Monday, 12 June 2017

Bhutan 4 – This isn’t at all Spectacular


Well it isn’t.  Spectacular is far too insipid and feeble a word to describe this landscape we’re travelling through.   Hills are higher, ravines are deeper, roads are narrower and twistier, drops are steeper and further, roads seems collapsier.  It really is so impressive that at the end of a day it seems too much to take in and we’re overdosed on dramatic views.


We’re heading out of Eastern Bhutan into Central which is as far as most tourists get to from Western Bhutan.  So far we’ve seen the same few people regularly, about 20 or so and that’s all the tourists there are.  Even they didn’t all get to Trashi Yangtse.   We’ve eaten regularly with a German couple, Tanya and Wolfgang from Bavaria but haven’t mixed with anyone else.
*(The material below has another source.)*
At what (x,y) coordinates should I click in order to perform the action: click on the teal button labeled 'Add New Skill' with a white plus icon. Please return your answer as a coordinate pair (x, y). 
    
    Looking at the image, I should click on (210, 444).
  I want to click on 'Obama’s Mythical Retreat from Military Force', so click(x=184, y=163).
I am not impressed with the food although H is very happy with it.  It’s either rice with vegetables, vegetables with rice or sometimes as a special treat, rice and vegetables.  Cuisine is apparently completely different in the western side of the country where I understand there’s a chance of vegetables and rice.   Very occasionally there are noodles, bread is bread but not quite as we would know it and I expect to be lighter when I get back than when I left.  The black tea is good but I think I get most of my calories from the odd bottle of coke. 
We’re to spend three nights in Bumthang which is nicer than it sounds and we’re visiting a festival which lasts several days while we’re here.  It’s one of the major ones in the country but there will be far more tourists than the local festival we went to earlier in the trip.  Like so much of what happens here, it’s basically religious.  Just before we arrived in the town we visited a burning lake, remarkable for two things.  It isn’t a lake and it isn’t burning.  It’s mythological.
There’s no secular art at all and in a way it is just like pre-renaissance European art.  Everything is Buddhist and that is just very precisely copied with templates from age old designs.  There seems to have been no development at all for centuries or scope for individual interpretation.  There’s variety but no change which itself is a bit ironic seeing as a large part of Buddhism relates to the impermanence of everything.


The festival is full of tourists (like us), I can’t be too precious about it but the activities haven’t been adapted for us westerners.  It is packed with locals in fantastically coloured clothes with not a pastel shade to be seen on any of them.  I saw one western couple in traditional Bhutanese dress and frankly they looked ridiculous.  Inside, opaque religious ritual with gongs, chants and the blowing of eight foot horns did have more tourists than locals.  Outside were dances in even more wild costumes.  Masked men pranced around in one, led by a red faced clown, who is really in charge, and keeps an eye of what’s going on.   The masks are wooden and very heavy.   In another, all the dancers were in vivid yellow outfits.  The girls danced much more sedately.   However, for us the surprise was one we just saw briefly as we were leaving.  It was a girls dance with a man carrying an erect wooden penis.  At the climax of the dance this wooden penis is placed vertically on a girls head and there’s an emission of something whitish.  Not quite your average Morris Men.   Here in Bhutan and it seems particularly in the central region, the erect penis with attached testicles is a good luck charm, so the dance is not a fertility dance but a good luck one.  There are drawings of the lucky charm in the midst of production on houses and shopfronts; crossed wooden ones hang from the four corners of houses or stand as crosses in gardens and they also act as the spouts for fountains.  Quite an eye opener but not mentioned once by our guide. 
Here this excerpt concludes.